Il s'agit donc d'un projet « concurrent ». Est-il crédible ? Je me garderai de faire des déclarations sur ce point. Pour nous, le plus crédible, c'est d'avancer dans le cadre franco-allemand avant tout – et tant mieux si les Espagnols se joignent à nous. Gardons néanmoins à l'esprit qu'en France, les objectifs de l'avion de combat sont non seulement tactiques mais aussi stratégiques, puisque cet avion porte l'arme nucléaire et, de ce fait, constitue une des composantes de la dissuasion nucléaire, à côté de la composante sous-marine. C'est une spécificité française dans la construction de l'Europe et du couple franco-allemand.
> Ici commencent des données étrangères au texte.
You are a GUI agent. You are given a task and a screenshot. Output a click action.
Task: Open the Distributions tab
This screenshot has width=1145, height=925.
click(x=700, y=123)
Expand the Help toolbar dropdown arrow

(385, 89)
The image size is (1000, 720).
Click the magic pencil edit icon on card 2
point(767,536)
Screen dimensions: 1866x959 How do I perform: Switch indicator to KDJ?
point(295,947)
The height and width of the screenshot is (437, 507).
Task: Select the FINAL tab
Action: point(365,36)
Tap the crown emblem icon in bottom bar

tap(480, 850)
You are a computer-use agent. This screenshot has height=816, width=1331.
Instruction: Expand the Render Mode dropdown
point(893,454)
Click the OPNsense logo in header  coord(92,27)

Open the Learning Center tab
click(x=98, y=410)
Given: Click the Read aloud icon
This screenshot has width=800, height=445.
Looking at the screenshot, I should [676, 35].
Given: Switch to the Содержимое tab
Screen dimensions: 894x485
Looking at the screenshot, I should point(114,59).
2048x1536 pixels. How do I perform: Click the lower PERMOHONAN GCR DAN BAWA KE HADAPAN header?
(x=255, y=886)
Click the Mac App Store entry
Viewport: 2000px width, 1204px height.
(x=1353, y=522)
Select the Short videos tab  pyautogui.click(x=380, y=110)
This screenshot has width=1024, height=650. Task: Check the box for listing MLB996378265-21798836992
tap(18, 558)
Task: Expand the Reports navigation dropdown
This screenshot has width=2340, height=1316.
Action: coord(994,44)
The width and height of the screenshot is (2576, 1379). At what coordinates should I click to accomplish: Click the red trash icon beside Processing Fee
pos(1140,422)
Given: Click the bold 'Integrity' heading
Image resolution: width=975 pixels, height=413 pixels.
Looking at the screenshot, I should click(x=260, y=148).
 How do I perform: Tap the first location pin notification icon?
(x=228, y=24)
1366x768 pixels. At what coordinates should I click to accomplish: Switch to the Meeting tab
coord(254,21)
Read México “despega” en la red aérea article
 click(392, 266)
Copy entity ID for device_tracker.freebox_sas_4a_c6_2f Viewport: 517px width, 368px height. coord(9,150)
Dernier point : pour ce qui concerne le drone MALE, nous ferons appel au Fonds européen de défense (FEDef) récemment institué par le Parlement européen au terme de longues discussions avec la Commission européenne, auxquelles l'industrie européenne a été associée, les États ayant apporté leurs modifications dans le cadre du trilogue. Reste à caler le budget de ce Fonds dans la prochaine programmation budgétaire – cette négociation démarrera dès la semaine prochaine. J'ajoute, comme vous l'avez sans doute lu dans la presse, que les Américains ont fortement attaqué les critères d'éligibilité au Fonds en arguant du fait que les sociétés américaines doivent pouvoir bénéficier de ces crédits, ce qui est tout de même un peu gros… Les États et les industriels européens devraient soutenir le fonds européens de défense qui vise à renforcer l'autonomie stratégique de l'Europe. La France a l'habitude, même si les États-Unis sont un allié, de faire valoir son opposition dans certaines circonstances ; à Bruxelles, les institutions européennes progressent. En revanche, il est plus difficile de le faire pour les pays à titre individuel. Je rappelle ce point parce que nous ferons certainement appel au Fonds européen de défense pour le MALE et, également, pour l'avion de combat, afin d'abonder les budgets qui seront alloués de part et d'autre du Rhin – et des Pyrénées. Les industriels se sont mis d'accord sur ce sujet. Il reste cependant de fortes oppositions de la part de nos amis américains qui, compte tenu des budgets dont ils disposent au titre du département de la défense ou de l'agence pour les projets de recherche avancée de défense (DARPA), n'ont pas besoin du Fonds européen de défense pour développer leurs matériels. Leur but consiste davantage à préempter les faibles budgets existants en Europe pour freiner le développement d'une industrie européenne forte et compétitive.